▶ [Task set]
**1)** List the name of each script step in the Import Madness method from the text on creating records through Import, in the order given.
**2)** Reproduce the passage of the text on creating records through Import, starting with "The conventional idea" and going on through "into separate records.".

▶ [Text section]
^^^^^^^^

So how do we create multiple records using Import?

The conventional idea behind an import is you start with X records in the source table, and after the import you now have X records in the destination table. In this situation however we don't have X records to begin with.

The way in which we will create the letter records is to make use of a particular setting of the Import Records script step:

When importing values in a repeating field, you have the option to either keep them in one record, or Split them into separate records.

So, if we have 20,000 contacts for example, if we can somehow get each contact ID into a repetition of a repeating field, and then import that repeating field choosing to split into separate records, we can effectively generate 20,000 letter records!

Method #5: Import Madness

And here it is:

Go to Layout [ "Home" (Home) ]
Show All Records
Omit Record
Show Omitted Only
Set Variable [ $$ContactIDs ; List ( Home to Contacts::Contact ID ) ]
Import Records [ No Dialog ; "ThinkingOutsideTheLoop.fp7" ; Add; Mac Roman ]

It's a little hard to deduce what is happening here so I'll explain. The first few steps are to ensure that we are in a found set of 1 records. This is to ensure that the import step generates the correct number of letter records. This is to do with how the import step works when dealing with repeating fields. If we have a repeating field of 20,000 repetitions, each with a contact ID in them, and we import from a found set of 1, we get 20,000 letter records. if however we had a found set of 2 records, we will get 20,000 letter records per record so in effect we end up with 40,000 letters! We always need to be on a found set of 1.

^^^^^^^^

▶ [Information shown]
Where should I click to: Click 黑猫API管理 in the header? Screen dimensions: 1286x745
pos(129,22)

^^^^^^^^

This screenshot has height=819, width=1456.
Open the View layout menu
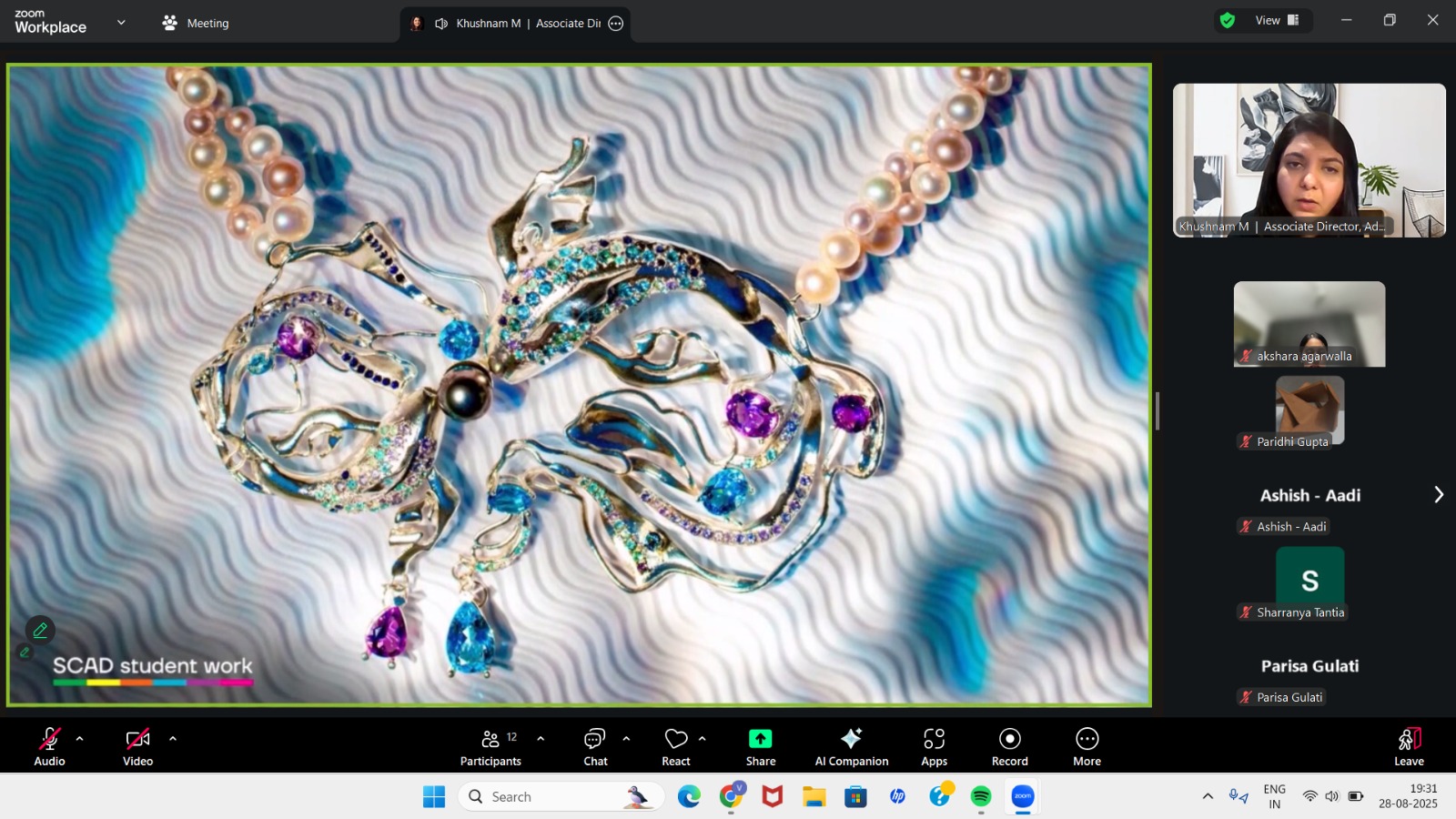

^^^^^^^^

▶ [Answers given]
**1)**
Go to Layout
Show All Records
Omit Record
Show Omitted Only
Set Variable
Import Records

**2)**
The conventional idea behind an import is you start with X records in the source table, and after the import you now have X records in the destination table. In this situation however we don't have X records to begin with.

The way in which we will create the letter records is to make use of a particular setting of the Import Records script step:

When importing values in a repeating field, you have the option to either keep them in one record, or Split them into separate records.